Data extracted from a collection:
◆ ◆ ◆ ◆ ◆
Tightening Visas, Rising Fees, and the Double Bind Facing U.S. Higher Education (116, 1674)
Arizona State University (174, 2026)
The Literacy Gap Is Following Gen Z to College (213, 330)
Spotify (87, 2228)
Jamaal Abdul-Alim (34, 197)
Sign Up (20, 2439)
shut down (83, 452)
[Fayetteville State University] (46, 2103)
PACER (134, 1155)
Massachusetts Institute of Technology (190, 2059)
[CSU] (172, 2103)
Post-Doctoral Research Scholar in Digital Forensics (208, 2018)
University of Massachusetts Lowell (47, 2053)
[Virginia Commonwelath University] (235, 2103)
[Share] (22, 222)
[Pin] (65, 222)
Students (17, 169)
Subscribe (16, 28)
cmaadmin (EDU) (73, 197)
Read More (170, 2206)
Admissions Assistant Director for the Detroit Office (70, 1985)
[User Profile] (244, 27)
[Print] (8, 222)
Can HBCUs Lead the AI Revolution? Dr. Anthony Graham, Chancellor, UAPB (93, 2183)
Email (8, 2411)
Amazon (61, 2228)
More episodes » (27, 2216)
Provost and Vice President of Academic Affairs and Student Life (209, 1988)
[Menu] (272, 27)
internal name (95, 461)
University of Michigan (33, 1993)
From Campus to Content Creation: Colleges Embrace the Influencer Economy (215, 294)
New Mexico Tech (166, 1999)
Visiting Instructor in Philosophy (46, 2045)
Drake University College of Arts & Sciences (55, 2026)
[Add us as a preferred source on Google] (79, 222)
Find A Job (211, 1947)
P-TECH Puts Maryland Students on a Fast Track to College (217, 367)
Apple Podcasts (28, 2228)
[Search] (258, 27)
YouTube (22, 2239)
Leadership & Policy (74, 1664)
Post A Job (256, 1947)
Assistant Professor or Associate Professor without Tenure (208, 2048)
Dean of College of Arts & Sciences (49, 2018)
◆ ◆ ◆ ◆ ◆
= YOUR TASK =
Copy out all of the records, keeping every line identical.

= RESULT BELOW =
Tightening Visas, Rising Fees, and the Double Bind Facing U.S. Higher Education (116, 1674)
Arizona State University (174, 2026)
The Literacy Gap Is Following Gen Z to College (213, 330)
Spotify (87, 2228)
Jamaal Abdul-Alim (34, 197)
Sign Up (20, 2439)
shut down (83, 452)
[Fayetteville State University] (46, 2103)
PACER (134, 1155)
Massachusetts Institute of Technology (190, 2059)
[CSU] (172, 2103)
Post-Doctoral Research Scholar in Digital Forensics (208, 2018)
University of Massachusetts Lowell (47, 2053)
[Virginia Commonwelath University] (235, 2103)
[Share] (22, 222)
[Pin] (65, 222)
Students (17, 169)
Subscribe (16, 28)
cmaadmin (EDU) (73, 197)
Read More (170, 2206)
Admissions Assistant Director for the Detroit Office (70, 1985)
[User Profile] (244, 27)
[Print] (8, 222)
Can HBCUs Lead the AI Revolution? Dr. Anthony Graham, Chancellor, UAPB (93, 2183)
Email (8, 2411)
Amazon (61, 2228)
More episodes » (27, 2216)
Provost and Vice President of Academic Affairs and Student Life (209, 1988)
[Menu] (272, 27)
internal name (95, 461)
University of Michigan (33, 1993)
From Campus to Content Creation: Colleges Embrace the Influencer Economy (215, 294)
New Mexico Tech (166, 1999)
Visiting Instructor in Philosophy (46, 2045)
Drake University College of Arts & Sciences (55, 2026)
[Add us as a preferred source on Google] (79, 222)
Find A Job (211, 1947)
P-TECH Puts Maryland Students on a Fast Track to College (217, 367)
Apple Podcasts (28, 2228)
[Search] (258, 27)
YouTube (22, 2239)
Leadership & Policy (74, 1664)
Post A Job (256, 1947)
Assistant Professor or Associate Professor without Tenure (208, 2048)
Dean of College of Arts & Sciences (49, 2018)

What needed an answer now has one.